Strength of recommendation
B: Based on one good quality randomized control trial.1
Molina JM, Capitant C, Spire B, et al. On-demand preexposure prophylaxis in men at high risk for HIV-1 infection. N Engl J Med. 2015;373:2237-2246.
Your patient is a 31-year-old man who has sex with men. He is sexually active with several different partners. He asks you if there is anything he can do to decrease his risk of becoming infected with human immunodeficiency virus (HIV). Besides recommending condom use, what should you offer him?
In most high-income countries, including the United States, HIV-1 infection continues to occur in high-risk groups, especially among men who have sex with men (MSM).2 Without a vaccine, condom use has served as the primary method of preventing infection.

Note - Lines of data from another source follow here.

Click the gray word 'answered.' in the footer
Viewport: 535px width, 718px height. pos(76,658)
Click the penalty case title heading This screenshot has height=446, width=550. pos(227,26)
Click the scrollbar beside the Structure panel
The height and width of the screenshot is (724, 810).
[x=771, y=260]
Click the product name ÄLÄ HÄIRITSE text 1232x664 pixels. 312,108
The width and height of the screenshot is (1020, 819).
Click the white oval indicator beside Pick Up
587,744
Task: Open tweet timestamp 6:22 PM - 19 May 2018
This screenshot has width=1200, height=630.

In 2014, the Centers for Disease Control and Prevention (CDC) began recommending daily use of tenofovir disoproxil fumarate and emtricitabine (TDF-FTC) in high-risk individuals, as a form of preexposure prophylaxis (PrEP).3-5 This recommendation is based primarily on the Preexposure Prophylaxis Initiative (iPrEx) trial, which showed a relative reduction of 44% (number needed to treat [NNT]=46 over 1.2 years) in the incidence of new HIV-1 infection among men and transgender women who have sex with men when TDF-FTC was used on a daily basis.6 However, the effectiveness of this strategy in the real world has not been as high as hoped, presumably because of the difficulty in getting patients to take the medication on a daily basis.7,8
While it would likely improve adherence rates, the use of prophylaxis in an on-demand manner is not currently recommended.5 That is because, until now, there have been no studies demonstrating the effectiveness of PrEP used episodically and taken only around the time of potential exposure.

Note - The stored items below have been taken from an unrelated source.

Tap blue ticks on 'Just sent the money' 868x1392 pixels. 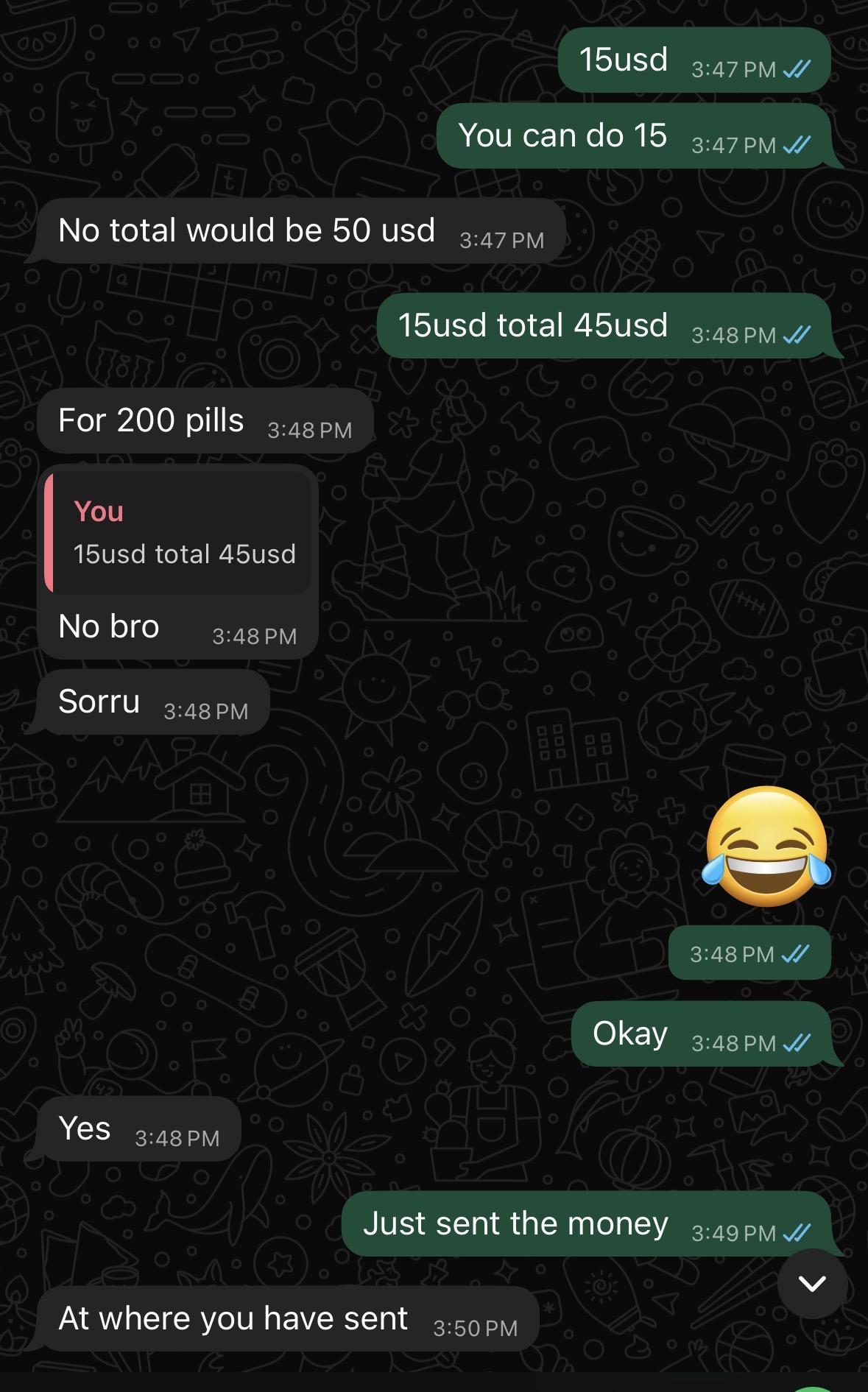click(x=797, y=1233)
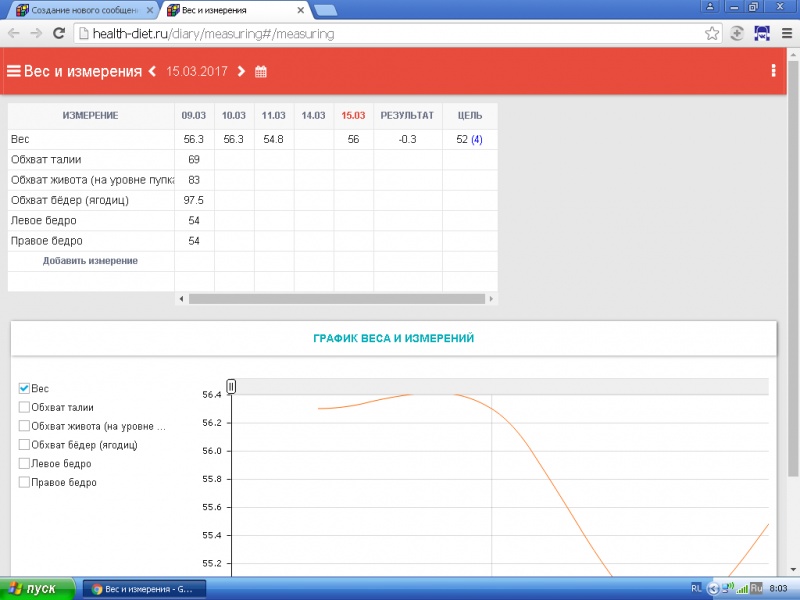The image size is (800, 600).
Task: Go to previous date with left chevron
Action: 152,72
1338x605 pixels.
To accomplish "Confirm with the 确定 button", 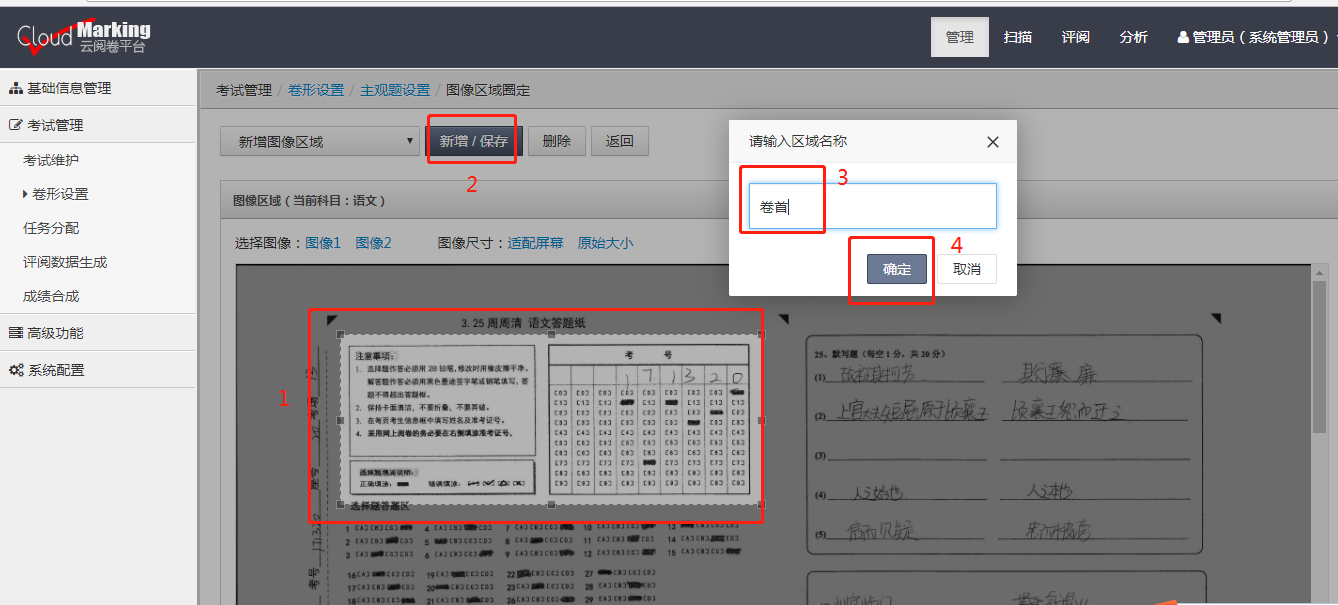I will [895, 268].
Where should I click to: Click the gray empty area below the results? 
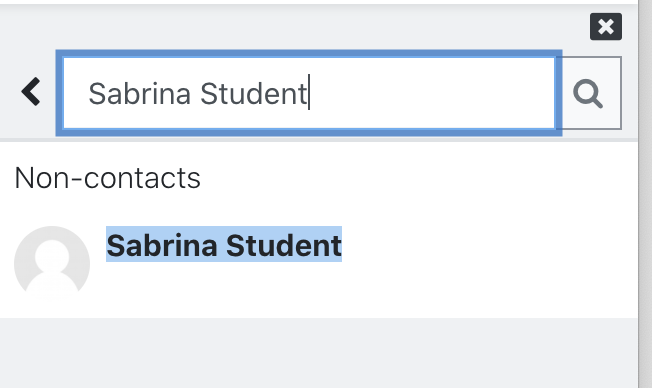319,353
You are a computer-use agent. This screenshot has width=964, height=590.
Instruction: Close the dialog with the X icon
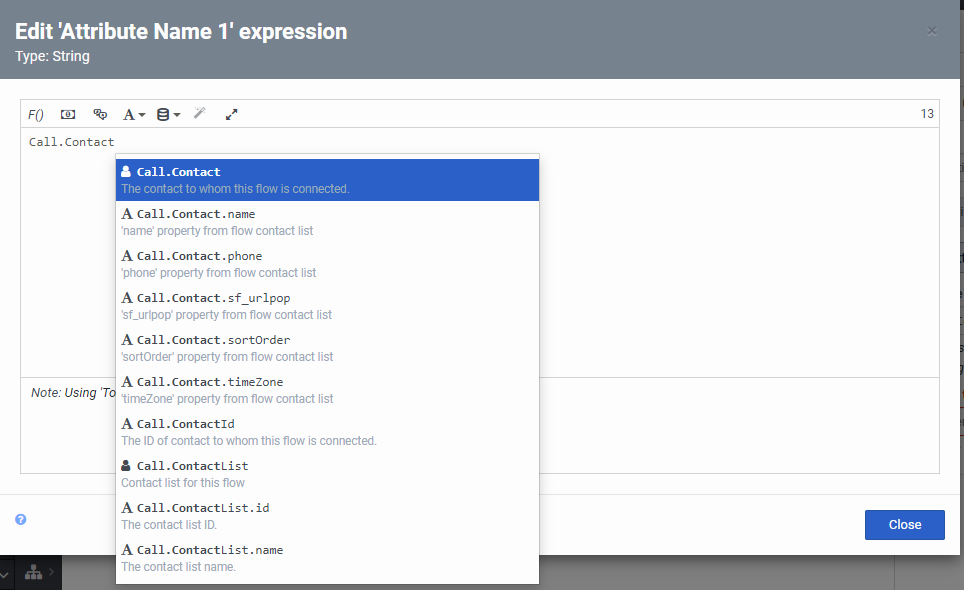[932, 31]
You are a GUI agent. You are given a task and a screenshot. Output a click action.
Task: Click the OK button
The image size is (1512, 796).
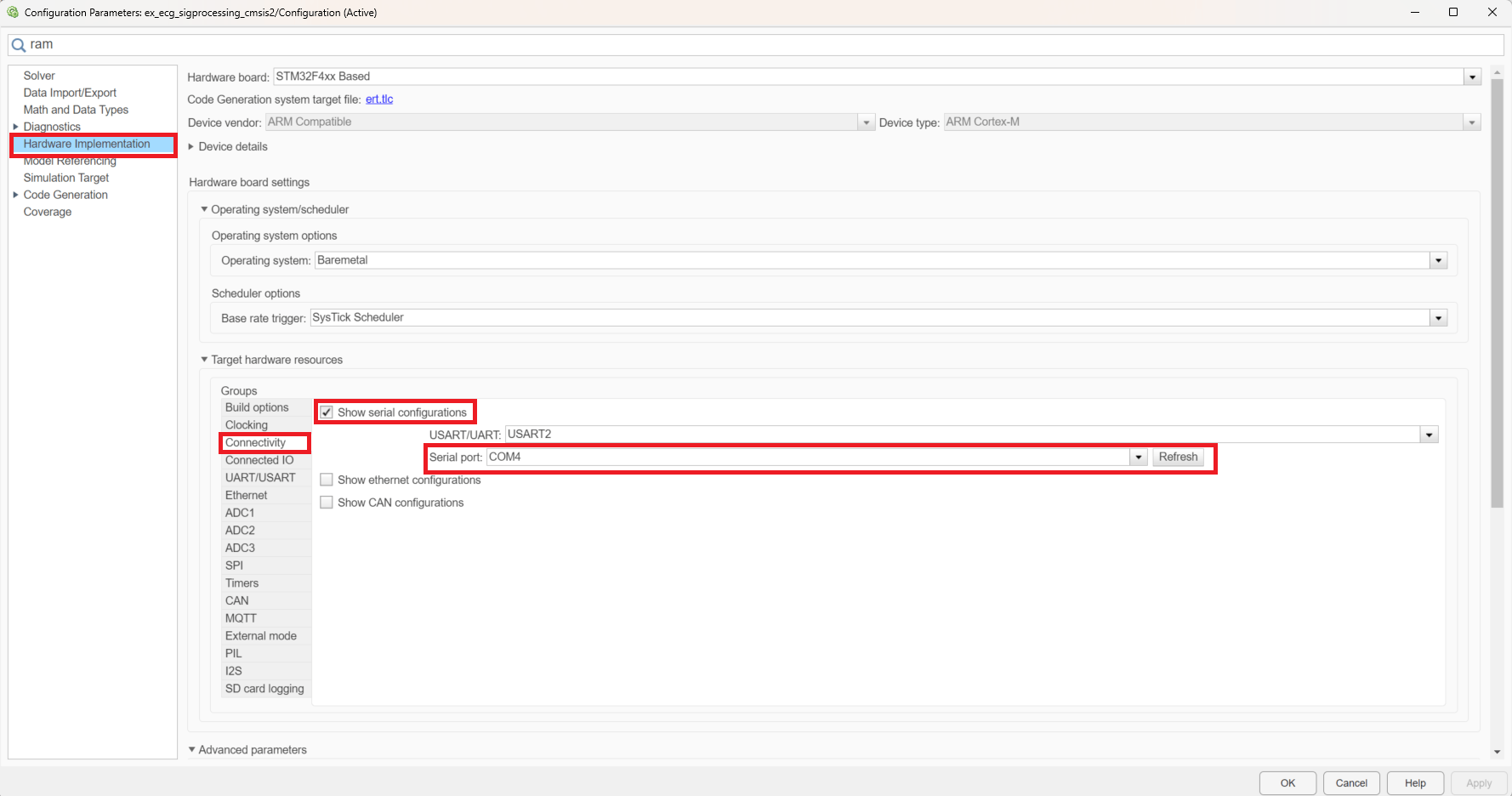tap(1287, 783)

Fewer pills improves adherence, reduces HIV infection rates
The Intervention Preventive de l’Exposition aux Risques avec et pour les Gays (IPERGAY) study was a double-blind, multicenter study conducted in France and Canada that assessed the efficacy and safety of prophylaxis with TDF-FTC used in an on-demand fashion by MSM.1 The study hypothesis was that adherence would be higher if chemoprophylaxis was taken only around the time of intercourse, rather than daily, and that this would further reduce the risk of HIV infection.

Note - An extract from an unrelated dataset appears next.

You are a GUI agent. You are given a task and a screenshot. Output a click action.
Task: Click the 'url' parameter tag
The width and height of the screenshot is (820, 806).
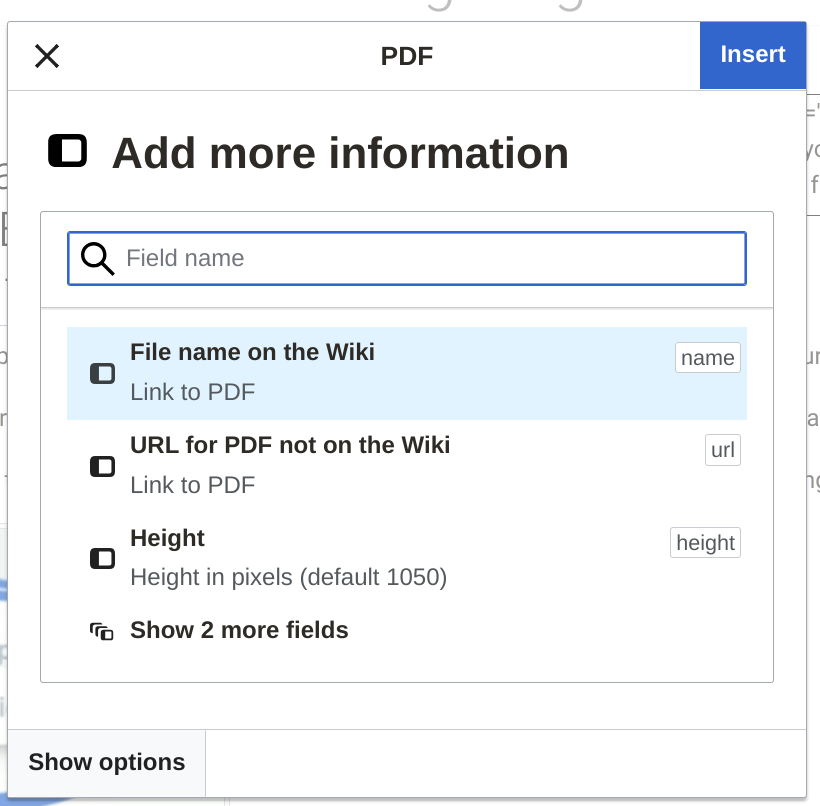click(x=722, y=450)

The study randomized 414 participants who were considered to be at high risk for acquiring HIV-1 infection. The investigators defined high risk as having a history of unprotected anal sex with at least 2 partners in the previous 6 months. Other inclusion criteria included age ≥18 years, and male or transgender female sex. Exclusion criteria included current HIV infection, hepatitis B or C infection, creatinine clearance <60 mL/min, alanine aminotransferase level >2.5 times the upper limit of normal, and significant glycosuria or proteinuria.
The pill and visit schedule. After excluding those who withdrew consent, were lost to follow-up, or who acquired HIV-1 infection, the study participants (199 in the TDF-FTC group and 201 in the placebo group) were randomized to take TDF-FTC or placebo before and after sexual activity. The dose of TDF-FTC was fixed at 300 mg of TDF and 200 mg of FTC per pill. The participants were instructed to take a loading dose of 2 pills of TDF-FTC or placebo with food 2 to 24 hours prior to intercourse, followed by a third pill 24 hours after taking the first 2 pills, and a fourth pill 24 hours after the third pill. If there were multiple consecutive days with episodes of sexual intercourse, participants were to take one pill on each of the days of intercourse, and then the 2 post-exposure pills. If sexual activity resumed within a week of the prior episode, participants were instructed to take only one pill when resuming the preexposure prophylaxis; otherwise, they were to begin again with 2 pills 2 to 24 hours prior to intercourse and repeat the protocol.
Study coordinators followed participants 4 and 8 weeks after enrollment, and then every 8 weeks subsequently. The investigators tested the participants for HIV-1 and HIV-2 at each visit and assessed adherence by pill count and drug levels in plasma, as well as with an at-home, computer-assisted interview completed by each participant prior to each visit.
Participants received counseling from a peer community member and were offered preventative services and testing for other sexually transmitted infections. They were given free condoms and gel at each visit, as well as enough pills (TDF-FTC or placebo) to cover daily use until their next visit.